Publicado em: 26/05/2020 03:00 Atualizado em: 26/05/2020 05:56

De afetos e saudades que nos prendem e emocionam, ressuscito imagens a me dar conta da solidão nesta quarentena.  Estou só em meu apartamento. Valho-me do que posso fazer com os meus 94 anos. O grande Saramago escreveu:  “Muito universo, muito espaço sideral mas o mundo é mesmo uma aldeia”.

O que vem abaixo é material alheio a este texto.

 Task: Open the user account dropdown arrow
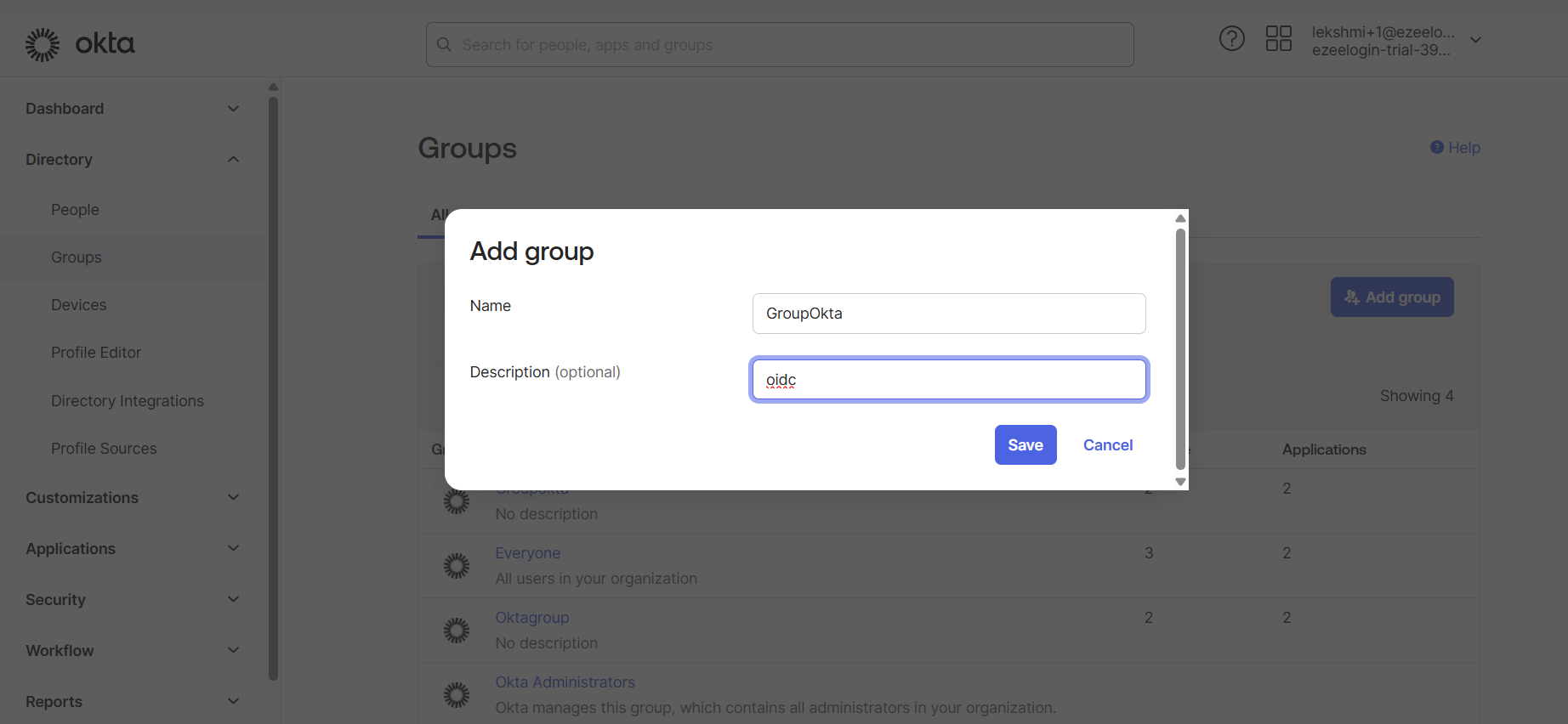point(1475,40)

Procuro me adaptar às situações impostas à humanidade. Com meus filhos, conversamos ao telefone nas vídeochamadas, acarinhando e falando. Entre outras coisas está a minha aparência desarrumada. Diante do espelho, com tesoura afiada, corto eu mesma os meus cabelos. Gosto de jogar paciência, perdendo e recomeçando o jogo na tela do computador. Procuro fazer coisas que me emocionam, da imaginação passo-as ao grosso caderno de desenhos, com lápis de cores Faber-Castell, presenteados por minha filha Teresa Alexandrina. Gosto de ler, de ouvir música clássica, já tocadas por mim. Desde o começo de 2020 venho sofrendo a terrível perda do filho Maurício Mota. Morávamos no mesmo apartamento, quartos vizinhos. É triste não o vê-lo transitar pela casa. O seu último livro, Curral da Fala, traz o prefácio do poeta e seu amigo Jaci Bezerra, ”Maurício Motta superiormente lírico”.

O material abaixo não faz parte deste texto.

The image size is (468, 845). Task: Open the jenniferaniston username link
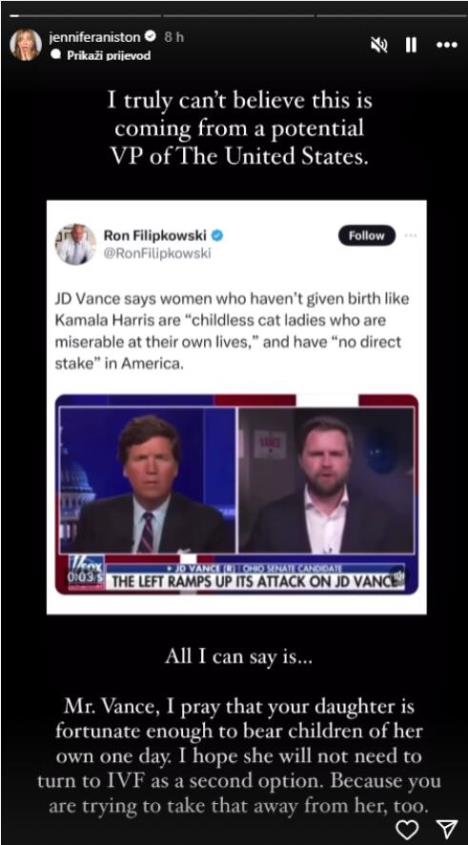point(94,37)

Fixei uma pauta em branco na tela do meu computador e paulatinamente venho escrevendo: Em certa tarde passeando com a amiga Glória, na Rua Nova (a nossa Times Square do Recife), encontro charmoso senhor, com o “fumo” na lapela. Glória curiosa pergunta por que usa essa fita preta no seu paletó? Ele não titubeou: sou viúvo! Mal ouvimos, saímos apressadas, rindo muito, para o ponto do nosso ônibus da Madalena na Sulacap. Nesta noite, suspendi a escrita mal iniciada, deixei para outro dia.

Tempos depois, em épocas distintas, casei-me aos 23 anos como relâmpago com o viúvo, poeta elegíaco, Mauro Ramos da Motta e Albuquerque, jornalista do Diario de Pernambuco, por 45 anos como repórter, redator, cronista, secretário, diretor. Época dos Diários Associados com Assis Chateaubriand, ao lado do grande jornalista Aníbal Fernandes na presidência; do atuante Antônio Camelo, João Calmom, Joezil Barros, Luiz Otávio Cavalcanti, Marcos Vilaça, Gladstone Vieira Belo, César Leal, Marcos Prado, uma época de efervescência cultural, de grandes colaboradores: Alberto Cunha Mello, Marcus Aciolly, Raimundo Carrero, Renato Carneiro Campos e tantos outros que será difícil mencioná-los!

Com estímulo dos amigos, especialmente de Luiz Delgado, Nilo Pereira, Valdemar Lopes publiquei meu primeiro livro Pátio da Matriz e fiz minha primeira exposição como artista plástica, no Hotel São Domingos, Praça Maciel Pinheiro. Gilberto Freyre e Abelardo Rodrigues, ambos escreveram no catálogo da minha exposição, em abril de 1967. Escreve Abelardo: “Marly possui inteiro domínio da técnica o que vale é a sua fidelidade às cores, às formas regionais, também a vontade de chegar ao que deseja através da sua própria experiência.” Abelardo também colecionador de arte sacra, a mais completa coleção do Brasil que pelo desinteresse do governo de Pernambuco em adquiri-la se encontra em Salvador, na Bahia. Os mais velhos dos irmãos Rodrigues Francisco, também colecionador de fotografias oitocentistas, não desprezava os fotógrafos, dos mais simples aos mais famosos, com estojos de daguerreótipos, privilégios dos mais abastados. Sua coleção de retratos pertence ao acervo da Fundação Joaquim Nabuco. Meu pai guardou da tia avó Tereza Bandeira de Mello do Rego Cavalcanti, o seu retrato de 15 anos, com vestido romântico com rosas na cintura e nos cabelos, em sofisticado estojo. O maior cronista de Pernambuco, Pereira da Costa,  patrono da cadeira de  número 12 que ocupo na Academia de Artes e Letras do Recife, informa sobre o fotógrafo Frances Evans, que montou atelier à Rua Nova, 14, ainda no século 19. Época da imobilidade, o fotógrafo despertando atenção: daqui vai sair um passarinho.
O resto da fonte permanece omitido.